What the exercise asks: Using the data beneath, show every line that includes the word "Enable".

----

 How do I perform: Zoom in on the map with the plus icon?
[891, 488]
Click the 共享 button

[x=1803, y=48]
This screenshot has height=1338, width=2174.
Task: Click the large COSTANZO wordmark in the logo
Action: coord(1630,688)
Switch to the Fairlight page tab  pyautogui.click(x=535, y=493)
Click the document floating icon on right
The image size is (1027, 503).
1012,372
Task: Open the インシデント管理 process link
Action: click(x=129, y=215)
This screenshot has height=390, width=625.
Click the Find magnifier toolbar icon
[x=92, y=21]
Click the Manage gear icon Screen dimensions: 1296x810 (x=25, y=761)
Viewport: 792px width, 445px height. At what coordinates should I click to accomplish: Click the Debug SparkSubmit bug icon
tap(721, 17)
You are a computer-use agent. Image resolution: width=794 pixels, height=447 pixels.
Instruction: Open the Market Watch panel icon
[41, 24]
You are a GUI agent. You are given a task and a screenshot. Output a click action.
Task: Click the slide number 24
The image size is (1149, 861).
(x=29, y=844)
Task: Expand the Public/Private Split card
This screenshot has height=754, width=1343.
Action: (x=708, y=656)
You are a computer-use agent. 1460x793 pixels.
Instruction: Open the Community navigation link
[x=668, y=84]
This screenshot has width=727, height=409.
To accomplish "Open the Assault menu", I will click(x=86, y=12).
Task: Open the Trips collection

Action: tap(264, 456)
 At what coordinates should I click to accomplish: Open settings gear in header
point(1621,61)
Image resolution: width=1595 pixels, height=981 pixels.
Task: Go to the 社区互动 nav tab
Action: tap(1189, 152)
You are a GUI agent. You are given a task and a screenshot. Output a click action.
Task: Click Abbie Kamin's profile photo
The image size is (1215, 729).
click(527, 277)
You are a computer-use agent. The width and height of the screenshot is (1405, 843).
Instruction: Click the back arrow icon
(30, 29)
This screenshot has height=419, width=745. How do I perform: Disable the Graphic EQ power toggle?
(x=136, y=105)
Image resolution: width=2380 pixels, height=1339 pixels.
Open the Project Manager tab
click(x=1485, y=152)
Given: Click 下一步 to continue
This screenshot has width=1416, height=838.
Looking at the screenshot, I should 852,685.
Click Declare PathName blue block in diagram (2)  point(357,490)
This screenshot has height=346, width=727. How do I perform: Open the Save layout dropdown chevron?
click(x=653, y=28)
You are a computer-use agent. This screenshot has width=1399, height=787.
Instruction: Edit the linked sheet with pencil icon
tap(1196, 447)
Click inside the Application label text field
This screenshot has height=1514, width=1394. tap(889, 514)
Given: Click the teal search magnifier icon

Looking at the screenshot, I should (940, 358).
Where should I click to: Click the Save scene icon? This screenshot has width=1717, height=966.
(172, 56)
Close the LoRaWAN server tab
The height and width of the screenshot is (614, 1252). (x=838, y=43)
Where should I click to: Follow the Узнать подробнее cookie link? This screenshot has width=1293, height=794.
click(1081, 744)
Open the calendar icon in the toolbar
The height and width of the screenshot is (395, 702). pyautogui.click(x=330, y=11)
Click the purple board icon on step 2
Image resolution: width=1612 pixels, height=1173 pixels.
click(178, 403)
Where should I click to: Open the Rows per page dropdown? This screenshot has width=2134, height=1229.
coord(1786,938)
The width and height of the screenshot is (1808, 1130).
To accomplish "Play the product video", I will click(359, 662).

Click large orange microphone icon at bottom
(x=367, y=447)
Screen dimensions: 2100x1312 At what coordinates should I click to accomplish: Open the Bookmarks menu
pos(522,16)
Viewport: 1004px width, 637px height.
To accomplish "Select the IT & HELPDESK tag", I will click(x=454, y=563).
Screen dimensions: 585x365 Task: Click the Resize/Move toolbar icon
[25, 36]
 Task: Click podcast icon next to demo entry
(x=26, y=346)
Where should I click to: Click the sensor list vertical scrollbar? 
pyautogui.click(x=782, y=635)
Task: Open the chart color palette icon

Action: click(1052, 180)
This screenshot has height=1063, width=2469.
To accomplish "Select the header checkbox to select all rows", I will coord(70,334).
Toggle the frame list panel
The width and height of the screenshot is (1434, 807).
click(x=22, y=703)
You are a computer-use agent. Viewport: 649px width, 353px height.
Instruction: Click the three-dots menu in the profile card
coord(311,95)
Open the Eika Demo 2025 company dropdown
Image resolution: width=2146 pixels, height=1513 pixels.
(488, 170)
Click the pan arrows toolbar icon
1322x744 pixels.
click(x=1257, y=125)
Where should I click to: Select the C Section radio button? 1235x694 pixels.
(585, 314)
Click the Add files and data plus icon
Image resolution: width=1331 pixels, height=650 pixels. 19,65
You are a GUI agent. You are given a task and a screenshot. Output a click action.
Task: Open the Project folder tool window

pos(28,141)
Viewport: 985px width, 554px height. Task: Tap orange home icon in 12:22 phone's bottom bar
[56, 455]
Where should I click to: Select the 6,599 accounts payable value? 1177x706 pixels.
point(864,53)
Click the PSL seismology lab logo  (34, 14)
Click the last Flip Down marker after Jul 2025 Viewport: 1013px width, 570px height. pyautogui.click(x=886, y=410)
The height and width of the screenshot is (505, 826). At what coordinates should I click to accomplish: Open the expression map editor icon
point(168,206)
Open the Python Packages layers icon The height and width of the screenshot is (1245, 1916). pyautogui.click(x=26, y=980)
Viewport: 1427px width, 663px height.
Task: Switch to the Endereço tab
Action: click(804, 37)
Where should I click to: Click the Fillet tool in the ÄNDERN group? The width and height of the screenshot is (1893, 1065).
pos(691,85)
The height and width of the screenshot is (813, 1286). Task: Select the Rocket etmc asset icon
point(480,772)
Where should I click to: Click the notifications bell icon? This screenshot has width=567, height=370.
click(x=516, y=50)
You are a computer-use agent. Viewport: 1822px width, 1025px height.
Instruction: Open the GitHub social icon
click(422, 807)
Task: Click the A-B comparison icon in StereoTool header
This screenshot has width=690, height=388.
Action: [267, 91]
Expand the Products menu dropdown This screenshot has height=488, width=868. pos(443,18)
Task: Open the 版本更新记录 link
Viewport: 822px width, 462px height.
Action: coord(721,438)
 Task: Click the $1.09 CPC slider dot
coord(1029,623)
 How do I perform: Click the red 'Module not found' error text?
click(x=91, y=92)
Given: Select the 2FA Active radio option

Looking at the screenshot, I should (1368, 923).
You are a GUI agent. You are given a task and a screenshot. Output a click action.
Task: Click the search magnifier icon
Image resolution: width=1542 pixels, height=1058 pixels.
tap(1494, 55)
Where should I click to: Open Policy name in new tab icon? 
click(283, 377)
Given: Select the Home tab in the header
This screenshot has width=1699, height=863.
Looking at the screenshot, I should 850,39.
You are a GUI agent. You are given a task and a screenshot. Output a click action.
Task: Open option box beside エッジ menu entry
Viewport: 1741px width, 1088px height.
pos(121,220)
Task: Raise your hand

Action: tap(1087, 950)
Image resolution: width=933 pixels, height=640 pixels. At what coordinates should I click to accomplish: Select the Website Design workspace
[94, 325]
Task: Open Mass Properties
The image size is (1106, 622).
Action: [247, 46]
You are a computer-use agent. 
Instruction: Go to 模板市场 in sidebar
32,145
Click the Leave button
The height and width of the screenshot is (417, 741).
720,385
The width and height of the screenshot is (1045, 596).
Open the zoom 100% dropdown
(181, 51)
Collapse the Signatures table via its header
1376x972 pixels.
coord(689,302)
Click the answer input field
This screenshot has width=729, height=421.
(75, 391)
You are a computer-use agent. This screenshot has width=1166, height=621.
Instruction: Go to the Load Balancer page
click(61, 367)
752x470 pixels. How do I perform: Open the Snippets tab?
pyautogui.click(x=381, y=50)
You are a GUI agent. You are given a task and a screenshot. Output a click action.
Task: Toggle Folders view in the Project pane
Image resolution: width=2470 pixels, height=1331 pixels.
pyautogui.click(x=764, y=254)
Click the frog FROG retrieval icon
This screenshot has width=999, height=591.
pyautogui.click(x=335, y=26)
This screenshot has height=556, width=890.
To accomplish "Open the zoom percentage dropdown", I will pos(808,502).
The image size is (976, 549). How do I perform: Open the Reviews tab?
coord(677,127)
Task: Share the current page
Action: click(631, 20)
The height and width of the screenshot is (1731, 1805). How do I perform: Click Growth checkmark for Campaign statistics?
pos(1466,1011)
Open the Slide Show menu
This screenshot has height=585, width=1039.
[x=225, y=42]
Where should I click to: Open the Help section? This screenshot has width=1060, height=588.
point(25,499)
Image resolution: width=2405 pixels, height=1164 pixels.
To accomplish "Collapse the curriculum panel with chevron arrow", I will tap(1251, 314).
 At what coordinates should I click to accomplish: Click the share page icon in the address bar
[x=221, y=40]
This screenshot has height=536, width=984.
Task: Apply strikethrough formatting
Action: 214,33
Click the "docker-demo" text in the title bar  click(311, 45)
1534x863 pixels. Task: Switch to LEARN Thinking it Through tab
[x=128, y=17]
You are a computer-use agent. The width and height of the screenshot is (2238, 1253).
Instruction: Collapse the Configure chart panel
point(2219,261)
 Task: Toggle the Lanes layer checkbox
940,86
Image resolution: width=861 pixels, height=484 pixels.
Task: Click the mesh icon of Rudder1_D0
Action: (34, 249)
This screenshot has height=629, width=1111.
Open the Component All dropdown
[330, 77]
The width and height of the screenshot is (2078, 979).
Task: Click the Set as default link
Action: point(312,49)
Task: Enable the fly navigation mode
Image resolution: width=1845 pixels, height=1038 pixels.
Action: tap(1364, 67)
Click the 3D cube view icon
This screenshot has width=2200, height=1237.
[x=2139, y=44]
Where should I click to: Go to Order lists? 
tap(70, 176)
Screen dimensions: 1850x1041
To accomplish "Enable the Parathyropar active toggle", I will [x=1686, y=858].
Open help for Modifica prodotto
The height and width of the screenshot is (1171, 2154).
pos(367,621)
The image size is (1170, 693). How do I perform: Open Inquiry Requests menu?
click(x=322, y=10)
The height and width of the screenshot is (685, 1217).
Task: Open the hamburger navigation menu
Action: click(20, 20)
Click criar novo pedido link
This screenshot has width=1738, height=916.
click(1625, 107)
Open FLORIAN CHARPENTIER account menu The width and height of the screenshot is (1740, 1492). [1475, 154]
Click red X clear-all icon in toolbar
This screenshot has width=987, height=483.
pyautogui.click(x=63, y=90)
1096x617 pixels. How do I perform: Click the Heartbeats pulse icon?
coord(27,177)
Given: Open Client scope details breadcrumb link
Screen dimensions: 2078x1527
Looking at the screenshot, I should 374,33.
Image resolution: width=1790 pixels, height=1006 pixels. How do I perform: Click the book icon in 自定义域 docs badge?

----

Written answer:
Task: Enable the fly navigation mode
To accomplish "Enable the Parathyropar active toggle", I will [x=1686, y=858].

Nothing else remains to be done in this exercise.